The role of the microenvironment in mammary gland development and cancer

Abstract

The mammary gland is composed of a diverse array of cell types that form intricate interaction networks essential for its normal development and physiologic function. Abnormalities in these interactions play an important role throughout different stages of tumorigenesis. Branching ducts and alveoli are lined by an inner layer of secretory luminal epithelial cells that produce milk during lactation and are surrounded by contractile myoepithelial cells and basement membrane. The surrounding stroma comprised of extracellular matrix and various cell types including fibroblasts, endothelial cells, and infiltrating leukocytes not only provides a scaffold for the organ, but also regulates mammary epithelial cell function via paracrine, physical, and hormonal interactions. With rare exceptions breast tumors initiate in the epithelial compartment and in their initial phases are confined to the ducts but this barrier brakes down with invasive progression because of a combination of signals emitted by tumor epithelial and various stromal cells. In this article, we overview the importance of cellular interactions and microenvironmental signals in mammary gland development and cancer.

Figure 1.

Schematic view of a normal mammary duct and lobule. Black line indicates the basement membrane. In the ducts myoepithelial cells form a nearly complete layer around the luminal epithelial cells, whereas in the alveoli the myoepithelial layer is more fenestrated and some luminal epithelial cells can be in direct contact with the basement membrane. Yellow arrows indicate potential cell–cell and cell–matrix interactions.

Figure 2.

Microenvironmental alterations during tumor progression. Schematic view of normal breast, DCIS (ductal carcinoma in situ), IDC (invasive ductal carcinoma), and metastatic breast carcinoma. Normal breast ducts are composed of the basement membrane and an inner layer of luminal epithelial sitting on an outer layer of myoepithelial cells. Cells composing the stroma include various leukocytes, fibroblasts, myofibroblasts, and endothelial cells. In DCIS, the myoepithelial cells are epigenetically and phenotypically altered and their number decreases potentially because of signals coming from the tumor epithelial and various stromal cells.

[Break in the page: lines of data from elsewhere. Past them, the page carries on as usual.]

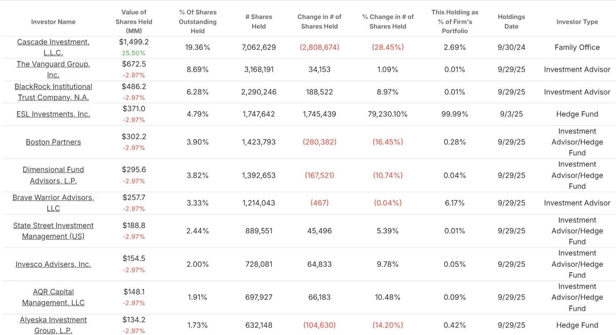Open State Street Investment Management link

(53, 231)
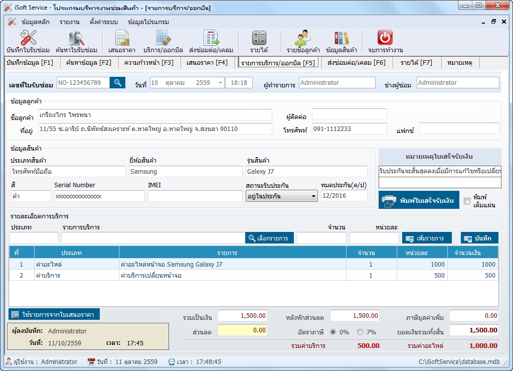The image size is (513, 371).
Task: Open the date picker dropdown arrow
Action: coord(220,83)
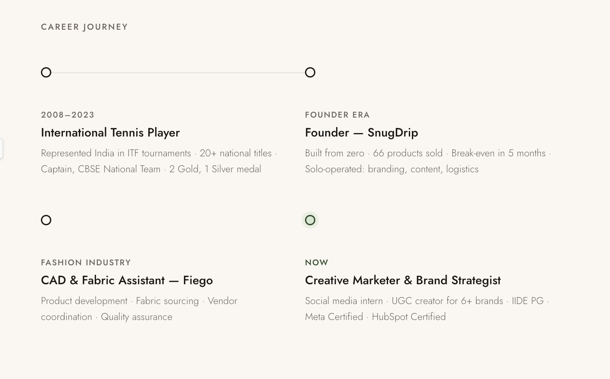Screen dimensions: 610x379
Task: Select the highlighted green Now timeline dot
Action: (310, 220)
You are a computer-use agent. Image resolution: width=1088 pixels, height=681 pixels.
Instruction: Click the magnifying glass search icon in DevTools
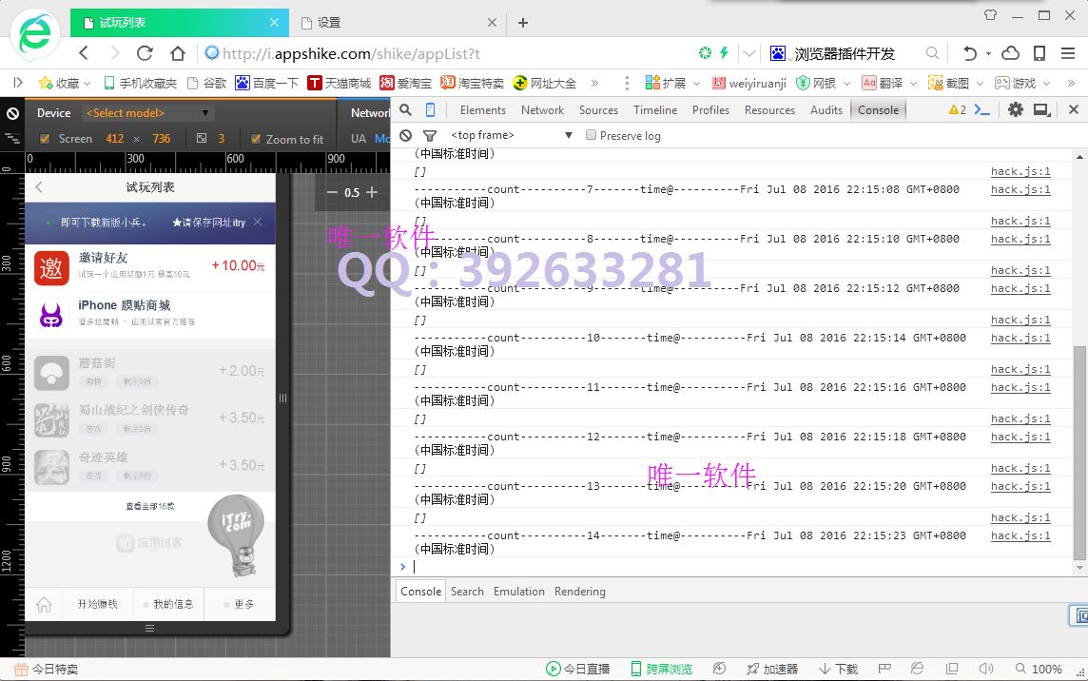click(x=405, y=109)
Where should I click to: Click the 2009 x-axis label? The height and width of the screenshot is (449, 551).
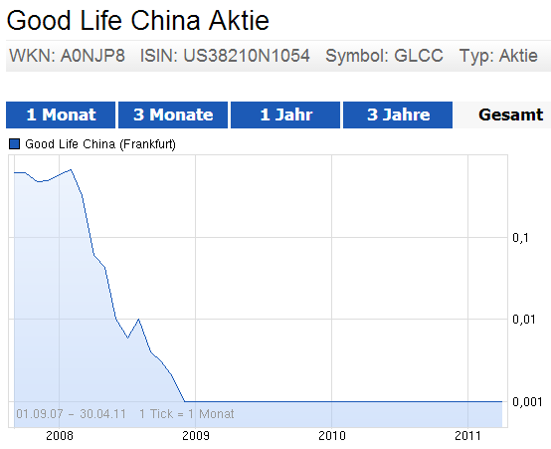point(196,436)
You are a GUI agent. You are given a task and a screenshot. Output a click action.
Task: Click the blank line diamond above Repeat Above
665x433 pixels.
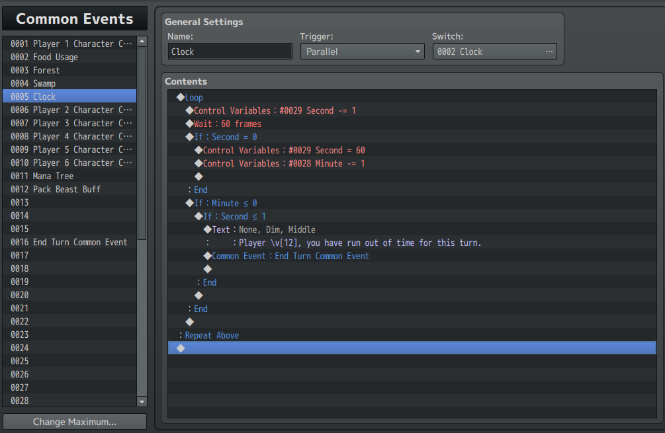pos(190,322)
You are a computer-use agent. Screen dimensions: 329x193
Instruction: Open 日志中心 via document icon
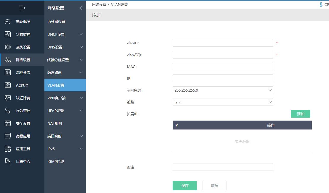tap(8, 161)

The number of stromal fibroblasts, myofibroblasts, lymphocytes, and endothelial cells increases as tumors progress, although the degree of this is tumor subtype-specific.

Figure 3.

Systemic effects of breast tumors. Tumor cells shed into the circulation and migrate to various organs. At the same time signals emitted by cells within the primary tumor mobilize bone marrow-derived mesenchymal stem cells (BMD-MSCs). These BMD-MSCs are the recruited to the primary tumor and also to other organs such as lungs and brain creating a premetastatic niche prior to the arrival of the disseminated cancer cells. The interaction between cancer cells and BMD-MSCs within the primary tumor enhances the growth, survival, motility, invasive and metastatic capacity of tumor cells via paracrine interactions. In addition, BMD-MSCs can differentiate into myofibroblasts and other stromal cell types that further support the growth and progression of the tumor. Disseminated cancer cells preferentially grow at sites where BMD-MSCs are localized forming distant metastases. Disseminated tumor cells can also return to the original primary tumor and promote its growth and further metastatic spread in a process called “self-seeding.”

Figure 4.

Hypothetical model depicting two different views of in situ to invasive breast carcinoma transition. Cells are depicted as in Figure 2. In the “barrier evasion” model the tumor epithelial cells disrupt the myoepithelial cell layer, degrade the basement membrane, and migrate into the stroma. In the “barrier failure” model the myoepithelial cells become progressively lost and the basement membrane is disrupted at sites coinciding with areas of leukocytic infiltration and accumulation of myofibroblasts. The loss of the myoepithelial cell layer and basement membrane results in invasive carcinomas where tumor cells can invade surrounding tissues and can migrate to distant organs.